Great Lines: Rudyard Kipling

Wimbledon is on, and this year the tournament is celebrating the centenary of its renowned and prestigious tennis stage known as Centre Court. During coverage of the special ceremony held last Sunday, cameras followed commentators Sue Barker and John McEnroe as they passed through the Centre Court entrance area, where top-seeded players wait to battle for the most valued trophy and title in the sport.

Inscribed on the wall above the doorway to Centre Court are these famous lines from the poem ‘If–’ (1910) by English writer Rudyard Kipling: If you can meet with Triumph and Disaster / And treat those two impostors just the same. Where Kipling’s poem presents a father’s advice to his son, on how to develop a stoic character and win at life, the choice to put these words above that famed entrance suggests the ideal mindset of a champion: one who can face the prospect of glory or tragedy with the same level head.

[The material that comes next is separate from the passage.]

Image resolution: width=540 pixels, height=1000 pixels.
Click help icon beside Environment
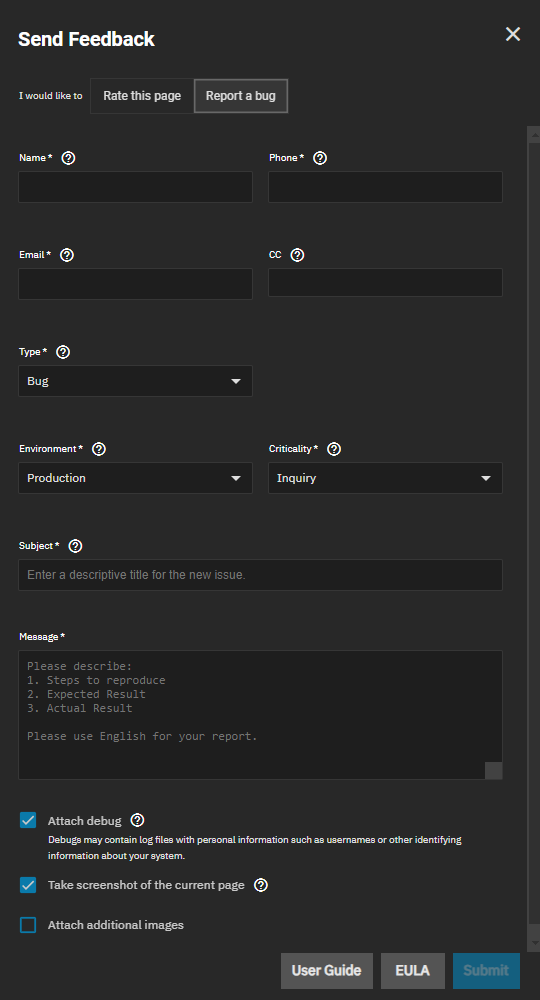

While the phrase ‘meet with’ offers the prospect of experiencing victory or failure, the ‘and’ proposes instead that one is looking at both possibilities, as you would be in waiting to compete. Most interesting is how those chances are personified as ‘imposters’, as if to suggest neither one of them are genuinely what they appear to be. Kipling would seem to be suggesting that winning and losing are both illusions, and that one’s character is not determined the outcome, but by one’s attitude in daring to contend in the first place.

If–
by Rudyard Kipling

If you can keep your head when all about you
   Are losing theirs and blaming it on you;
If you can trust yourself when all men doubt you,
But make allowance for their doubting too;
If you can wait and not be tired by waiting,
   Or, being lied about, don’t deal in lies,
Or, being hated, don’t give way to hating,
   And yet don’t look too good, nor talk too wise;

 If you can dream—and not make dreams your master;
   If you can think—and not make thoughts your aim;
If you can meet with triumph and disaster
   And treat those two impostors just the same;
If you can bear to hear the truth you’ve spoken
   Twisted by knaves to make a trap for fools,
Or watch the things you gave your life to broken,
   And stoop and build ’em up with wornout tools;

If you can make one heap of all your winnings
   And risk it on one turn of pitch-and-toss,
And lose, and start again at your beginnings
   And never breathe a word about your loss;
If you can force your heart and nerve and sinew
   To serve your turn long after they are gone,
And so hold on when there is nothing in you
   Except the Will which says to them: “Hold on”;

If you can talk with crowds and keep your virtue,
   Or walk with kings—nor lose the common touch;
If neither foes nor loving friends can hurt you;
   If all men count with you, but none too much;
If you can fill the unforgiving minute
With sixty seconds’ worth of distance run—
Yours is the Earth and everything that’s in it,
And—which is more—you’ll be a Man, my son!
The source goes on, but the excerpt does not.